The government then would provide financing that would accessible to entities that bid on the distressed assets and set a price on them in the open marketplace, instead of having the government determine their value.
Speaking on the broad causes and effects of troubles in the stock market and the economy, Ackman said there will be more failures among various funds but they ultimately have not been the principal source of market's troubles.
"I think there will be mutual funds blowups, there will be private equity blowups, there will be hedge fund blowups," he said. "If you look at the problems we've had over the last 18 months, very few of them have been hedge-fund related.
"There are hedge funds that are going to be out of business. It's just like there are mutual funds that shut down. If the performance isn't good people ultimately take their money. It's a great discipline. The beauty of it is you don't need taxpayers to come in and save the day."
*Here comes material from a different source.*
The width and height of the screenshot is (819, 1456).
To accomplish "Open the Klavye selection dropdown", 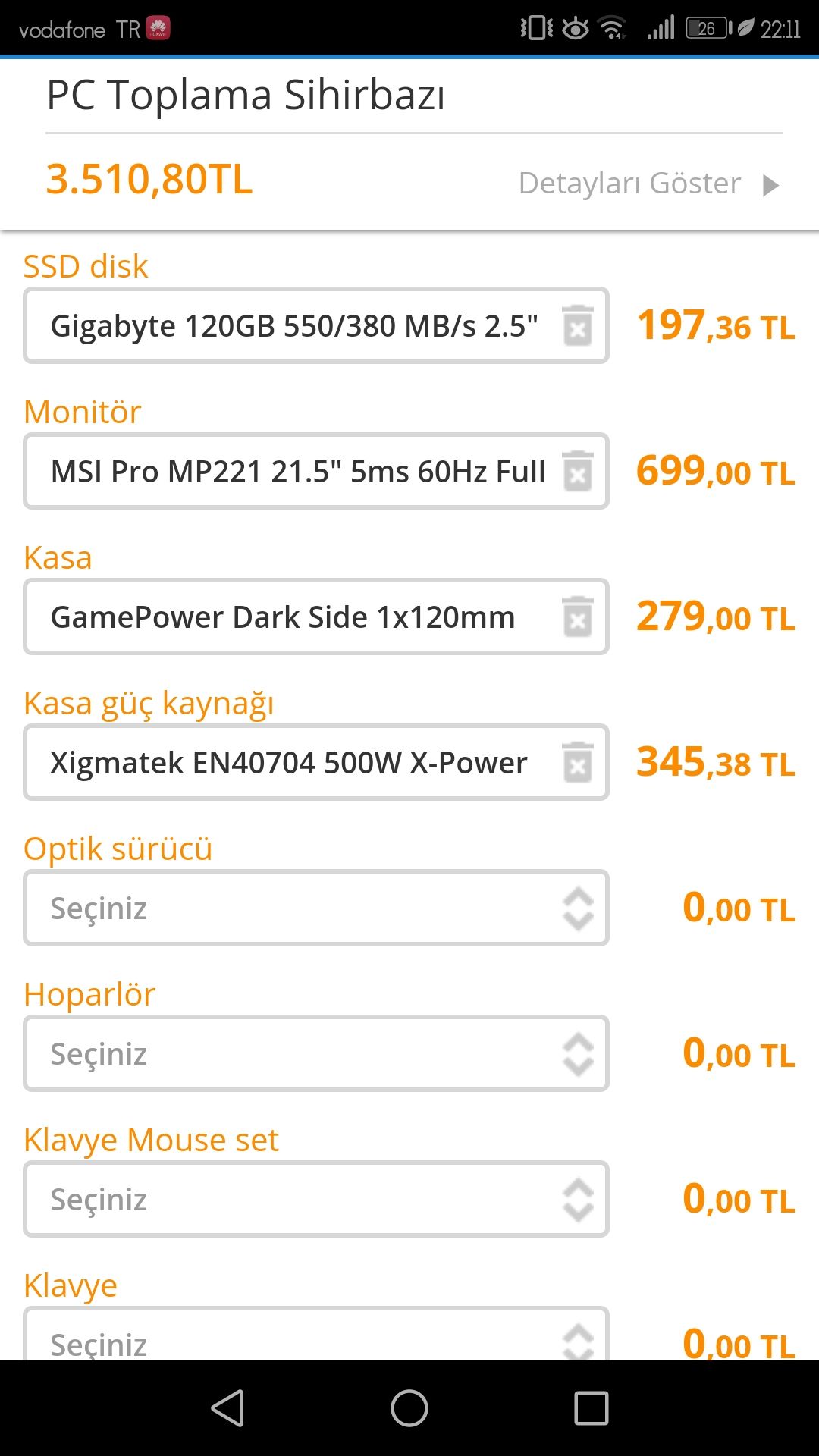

On a separate topic, Ackman delineated Pershing's proposal Wednesday to revamp Target's business structure.
Target currently owns 85 percent of the land on which its buildings sit, and Ackman proposes that the company would contribute the land to a spinoff, which in turn would create a real estate investment trust. The land REIT would be spun off to shareholders who would be paid a dividend that would be funded from rent Target would pay for the land.
The Target dividend would be reduced to a nominal penny per share.
The deal would be a tax advantage for the company while also rewarding shareholders in both Target and the REIT, Ackman said.
"I think it's a great example of shareholders and companies working together to get the best outcome for all shareholders," he said.